**Task instructions:** Repeat word for word the lines of material starting at the line that contains "Click the 16/02/2024 end date field" and ending with the last line of the material. Leave the pictures out of your answer.

**Input material:**
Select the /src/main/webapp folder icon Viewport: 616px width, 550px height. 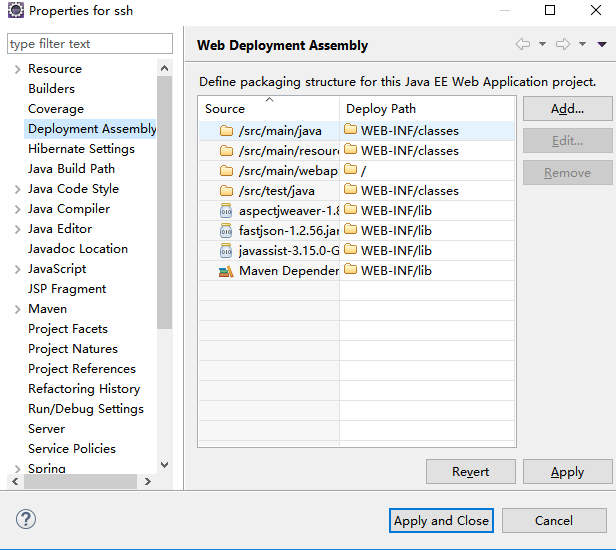click(x=226, y=170)
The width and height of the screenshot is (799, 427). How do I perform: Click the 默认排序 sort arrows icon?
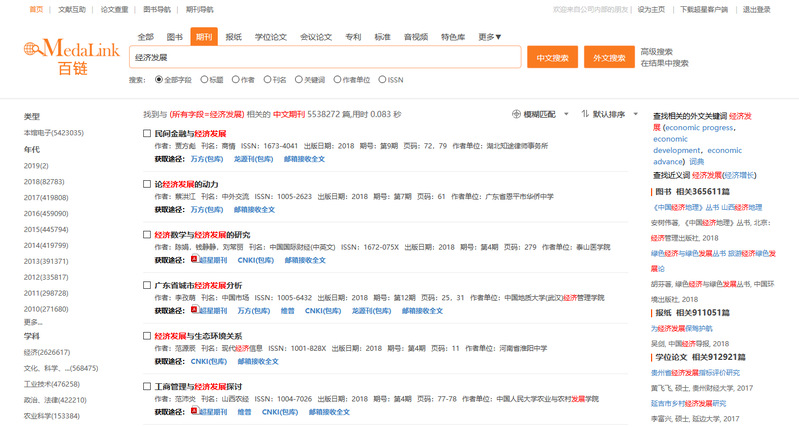(586, 114)
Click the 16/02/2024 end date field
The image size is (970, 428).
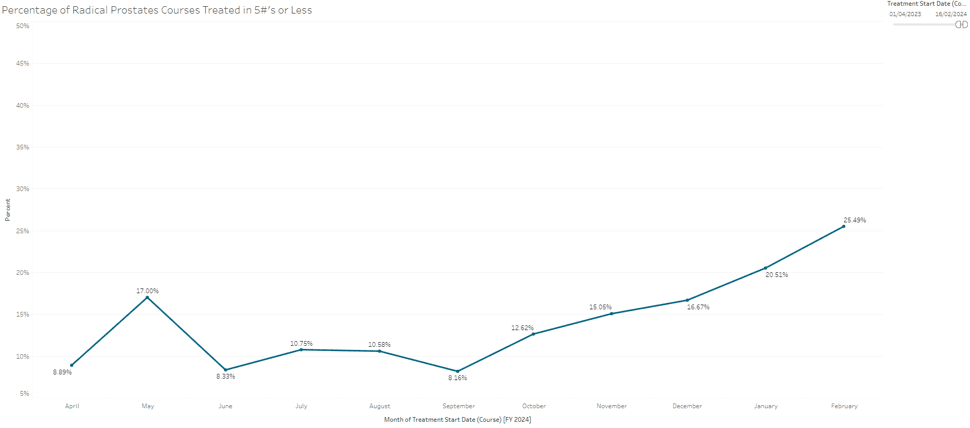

**Reply to the exercise:**
Click the 16/02/2024 end date field
The image size is (970, 428).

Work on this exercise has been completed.